Moraes decide a favor do governo e restabelece parte do decreto do IOF

A decisão liminar será analisada pelo plenário do STF.


O ministro Alexandre de Moraes, do Supremo Tribunal Federal (STF), restabeleceu parcialmente o decreto do presidente Luiz Inácio Lula da Silva que aumentou a alíquota do Imposto sobre Operações Financeiras (IOF), acolhendo, em grande parte, o pedido do governo federal, que defendia a legalidade da medida. O decreto havia sido derrubado anteriormente pelo Congresso Nacional.

Na decisão, Moraes destacou que a Constituição autoriza o presidente da República a editar decretos para modificar a alíquota do IOF, desde que respeitados os limites legais.

“Em relação à alteração de alíquotas e também sobre a incidência do IOF em entidades abertas de previdência complementar e outras entidades equiparadas a instituições financeiras, não houve desvio de finalidade e, consequentemente, não há mais necessidade de manutenção da cautelar, pois ausente o risco irreparável decorrente de eventual exação fiscal irregular em montantes vultosos”, afirmou o ministro.

O único trecho do decreto suspenso trata da incidência do IOF sobre operações de risco sacado — modalidade de crédito na qual instituições financeiras antecipam recursos a varejistas que venderam a prazo.
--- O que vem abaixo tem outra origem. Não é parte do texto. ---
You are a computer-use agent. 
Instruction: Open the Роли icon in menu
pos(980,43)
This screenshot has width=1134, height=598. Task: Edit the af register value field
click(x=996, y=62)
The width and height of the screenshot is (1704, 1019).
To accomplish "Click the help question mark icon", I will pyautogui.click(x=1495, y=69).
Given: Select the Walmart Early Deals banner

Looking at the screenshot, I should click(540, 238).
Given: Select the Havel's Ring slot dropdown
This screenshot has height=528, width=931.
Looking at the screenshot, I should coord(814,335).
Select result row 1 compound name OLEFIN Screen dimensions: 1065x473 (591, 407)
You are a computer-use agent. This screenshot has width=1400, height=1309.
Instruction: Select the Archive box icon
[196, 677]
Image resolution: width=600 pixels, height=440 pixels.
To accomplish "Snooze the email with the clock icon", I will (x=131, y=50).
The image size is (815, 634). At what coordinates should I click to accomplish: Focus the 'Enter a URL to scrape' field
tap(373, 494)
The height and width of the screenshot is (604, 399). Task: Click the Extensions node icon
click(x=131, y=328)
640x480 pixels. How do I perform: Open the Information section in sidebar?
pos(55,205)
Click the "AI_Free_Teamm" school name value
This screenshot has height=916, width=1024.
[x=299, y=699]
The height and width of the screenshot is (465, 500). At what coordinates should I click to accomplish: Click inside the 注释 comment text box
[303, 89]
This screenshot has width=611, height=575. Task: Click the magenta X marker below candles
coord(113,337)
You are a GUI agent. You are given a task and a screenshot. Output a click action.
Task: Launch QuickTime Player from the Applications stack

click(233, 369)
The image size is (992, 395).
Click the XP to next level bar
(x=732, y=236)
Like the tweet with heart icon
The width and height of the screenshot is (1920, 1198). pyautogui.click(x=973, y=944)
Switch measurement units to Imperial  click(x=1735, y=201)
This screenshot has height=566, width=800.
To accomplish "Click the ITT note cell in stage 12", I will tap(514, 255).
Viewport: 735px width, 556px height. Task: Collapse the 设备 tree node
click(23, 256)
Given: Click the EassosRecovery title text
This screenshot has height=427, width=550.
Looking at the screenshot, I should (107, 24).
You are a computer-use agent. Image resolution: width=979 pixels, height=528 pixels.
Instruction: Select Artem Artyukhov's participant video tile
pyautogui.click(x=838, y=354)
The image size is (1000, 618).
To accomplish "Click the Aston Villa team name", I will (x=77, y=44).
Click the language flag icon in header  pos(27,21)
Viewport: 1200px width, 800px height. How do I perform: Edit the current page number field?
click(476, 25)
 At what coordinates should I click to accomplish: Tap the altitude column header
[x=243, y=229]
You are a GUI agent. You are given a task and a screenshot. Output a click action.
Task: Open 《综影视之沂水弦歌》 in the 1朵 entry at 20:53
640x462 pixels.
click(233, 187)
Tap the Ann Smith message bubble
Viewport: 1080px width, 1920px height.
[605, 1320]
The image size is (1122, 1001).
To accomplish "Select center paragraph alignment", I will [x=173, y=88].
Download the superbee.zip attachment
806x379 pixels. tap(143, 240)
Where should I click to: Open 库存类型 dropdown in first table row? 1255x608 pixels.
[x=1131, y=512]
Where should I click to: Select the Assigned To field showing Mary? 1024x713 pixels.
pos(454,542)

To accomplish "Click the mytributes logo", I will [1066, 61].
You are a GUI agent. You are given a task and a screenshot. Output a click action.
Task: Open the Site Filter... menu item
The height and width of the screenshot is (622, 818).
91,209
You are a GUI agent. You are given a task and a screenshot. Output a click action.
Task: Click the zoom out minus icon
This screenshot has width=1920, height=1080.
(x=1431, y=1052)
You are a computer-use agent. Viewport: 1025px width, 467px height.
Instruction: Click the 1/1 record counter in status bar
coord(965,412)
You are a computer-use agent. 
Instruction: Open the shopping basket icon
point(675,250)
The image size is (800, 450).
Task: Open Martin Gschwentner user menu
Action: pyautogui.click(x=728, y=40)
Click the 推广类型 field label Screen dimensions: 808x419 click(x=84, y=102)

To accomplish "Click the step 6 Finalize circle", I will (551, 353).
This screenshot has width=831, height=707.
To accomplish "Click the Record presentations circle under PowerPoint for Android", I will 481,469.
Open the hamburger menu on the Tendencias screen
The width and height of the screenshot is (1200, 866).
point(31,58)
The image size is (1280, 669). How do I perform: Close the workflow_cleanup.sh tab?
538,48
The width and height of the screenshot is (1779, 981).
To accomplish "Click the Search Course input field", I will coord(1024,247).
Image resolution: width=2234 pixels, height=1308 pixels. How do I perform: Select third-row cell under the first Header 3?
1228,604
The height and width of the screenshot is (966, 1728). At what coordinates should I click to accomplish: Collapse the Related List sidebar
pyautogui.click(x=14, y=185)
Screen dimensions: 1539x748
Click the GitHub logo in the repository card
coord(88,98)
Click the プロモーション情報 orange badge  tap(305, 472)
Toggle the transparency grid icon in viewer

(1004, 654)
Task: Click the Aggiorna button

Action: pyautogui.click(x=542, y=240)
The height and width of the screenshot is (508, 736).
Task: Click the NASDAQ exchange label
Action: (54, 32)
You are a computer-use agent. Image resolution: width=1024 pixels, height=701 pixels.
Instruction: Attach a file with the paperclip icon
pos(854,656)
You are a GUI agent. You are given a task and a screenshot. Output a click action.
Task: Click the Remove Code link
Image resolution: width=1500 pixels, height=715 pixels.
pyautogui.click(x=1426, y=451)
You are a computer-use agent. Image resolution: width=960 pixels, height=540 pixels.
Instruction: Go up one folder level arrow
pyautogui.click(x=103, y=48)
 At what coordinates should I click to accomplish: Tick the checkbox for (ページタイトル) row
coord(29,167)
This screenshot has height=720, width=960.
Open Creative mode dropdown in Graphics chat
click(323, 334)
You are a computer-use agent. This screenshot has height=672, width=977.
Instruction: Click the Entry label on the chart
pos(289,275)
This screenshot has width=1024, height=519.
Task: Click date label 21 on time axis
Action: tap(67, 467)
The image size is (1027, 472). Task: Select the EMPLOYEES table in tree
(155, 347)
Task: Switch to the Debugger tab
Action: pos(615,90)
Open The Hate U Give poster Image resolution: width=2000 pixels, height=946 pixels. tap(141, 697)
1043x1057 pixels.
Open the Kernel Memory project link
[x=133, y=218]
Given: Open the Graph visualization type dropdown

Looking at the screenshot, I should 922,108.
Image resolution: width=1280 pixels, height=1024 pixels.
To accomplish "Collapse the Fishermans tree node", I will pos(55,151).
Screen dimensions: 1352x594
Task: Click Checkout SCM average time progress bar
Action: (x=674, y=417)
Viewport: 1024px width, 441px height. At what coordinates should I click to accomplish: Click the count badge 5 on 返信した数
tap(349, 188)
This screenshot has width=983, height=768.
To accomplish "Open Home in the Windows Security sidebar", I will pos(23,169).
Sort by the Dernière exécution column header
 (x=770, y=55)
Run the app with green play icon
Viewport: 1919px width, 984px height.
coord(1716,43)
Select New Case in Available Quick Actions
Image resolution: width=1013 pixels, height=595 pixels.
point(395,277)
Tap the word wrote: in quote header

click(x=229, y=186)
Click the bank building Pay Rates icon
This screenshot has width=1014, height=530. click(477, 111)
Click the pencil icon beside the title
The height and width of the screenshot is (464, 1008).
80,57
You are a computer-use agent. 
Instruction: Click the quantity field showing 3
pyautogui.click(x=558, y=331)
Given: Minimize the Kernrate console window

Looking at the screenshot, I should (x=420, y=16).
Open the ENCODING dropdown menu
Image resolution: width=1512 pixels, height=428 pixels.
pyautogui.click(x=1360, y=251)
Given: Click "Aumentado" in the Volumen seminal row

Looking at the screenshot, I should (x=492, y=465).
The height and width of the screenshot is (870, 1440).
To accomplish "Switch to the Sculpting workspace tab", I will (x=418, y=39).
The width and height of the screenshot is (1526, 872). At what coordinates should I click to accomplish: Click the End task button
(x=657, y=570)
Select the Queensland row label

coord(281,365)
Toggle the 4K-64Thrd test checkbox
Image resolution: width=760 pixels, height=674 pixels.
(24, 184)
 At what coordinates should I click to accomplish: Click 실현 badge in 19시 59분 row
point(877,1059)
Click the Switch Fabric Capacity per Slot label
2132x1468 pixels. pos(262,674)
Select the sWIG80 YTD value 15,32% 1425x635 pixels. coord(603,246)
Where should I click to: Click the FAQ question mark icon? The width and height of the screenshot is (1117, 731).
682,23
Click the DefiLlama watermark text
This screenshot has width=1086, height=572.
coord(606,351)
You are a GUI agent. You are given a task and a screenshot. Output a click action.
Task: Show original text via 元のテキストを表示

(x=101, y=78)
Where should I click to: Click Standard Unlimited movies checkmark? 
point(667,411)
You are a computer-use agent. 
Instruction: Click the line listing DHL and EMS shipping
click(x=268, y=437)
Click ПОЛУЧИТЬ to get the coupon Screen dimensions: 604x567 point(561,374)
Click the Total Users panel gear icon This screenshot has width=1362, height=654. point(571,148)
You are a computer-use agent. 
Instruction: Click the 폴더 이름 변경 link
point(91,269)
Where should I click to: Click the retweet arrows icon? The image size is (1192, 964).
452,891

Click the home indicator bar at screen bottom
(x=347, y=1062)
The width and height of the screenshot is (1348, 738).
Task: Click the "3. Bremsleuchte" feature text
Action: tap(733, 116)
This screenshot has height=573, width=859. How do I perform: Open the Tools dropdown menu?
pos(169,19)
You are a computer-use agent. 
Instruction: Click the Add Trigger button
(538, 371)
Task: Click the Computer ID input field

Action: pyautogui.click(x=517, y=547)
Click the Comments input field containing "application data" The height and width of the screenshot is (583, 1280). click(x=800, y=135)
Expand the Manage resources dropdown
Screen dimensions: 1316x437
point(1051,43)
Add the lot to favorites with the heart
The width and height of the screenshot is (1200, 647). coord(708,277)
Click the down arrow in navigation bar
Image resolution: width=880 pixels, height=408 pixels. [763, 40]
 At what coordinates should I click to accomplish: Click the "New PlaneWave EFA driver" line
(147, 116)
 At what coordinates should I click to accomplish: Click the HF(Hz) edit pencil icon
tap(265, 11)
Segundo Moraes, essa parte criou uma nova hipótese de incidência do imposto, o que não poderia ser feito por decreto, mas sim por lei.

“Ao prever esse ‘excesso normativo’, o decreto presidencial pretendeu regulamentar a lei além do previsto constitucionalmente e, consequentemente, tornou-se impugnável, pois caracterizou-se como decreto que extravasou o poder regulamentar do chefe do Executivo”, declarou Moraes.

O Ministério da Fazenda havia projetado arrecadação de R$ 450 milhões em 2025 e de R$ 3,5 bilhões em 2026 com a taxação do risco sacado. Em nota, a pasta afirmou que a decisão contribui para “a retomada da harmonização entre os Poderes” e destacou a importância do diálogo institucional.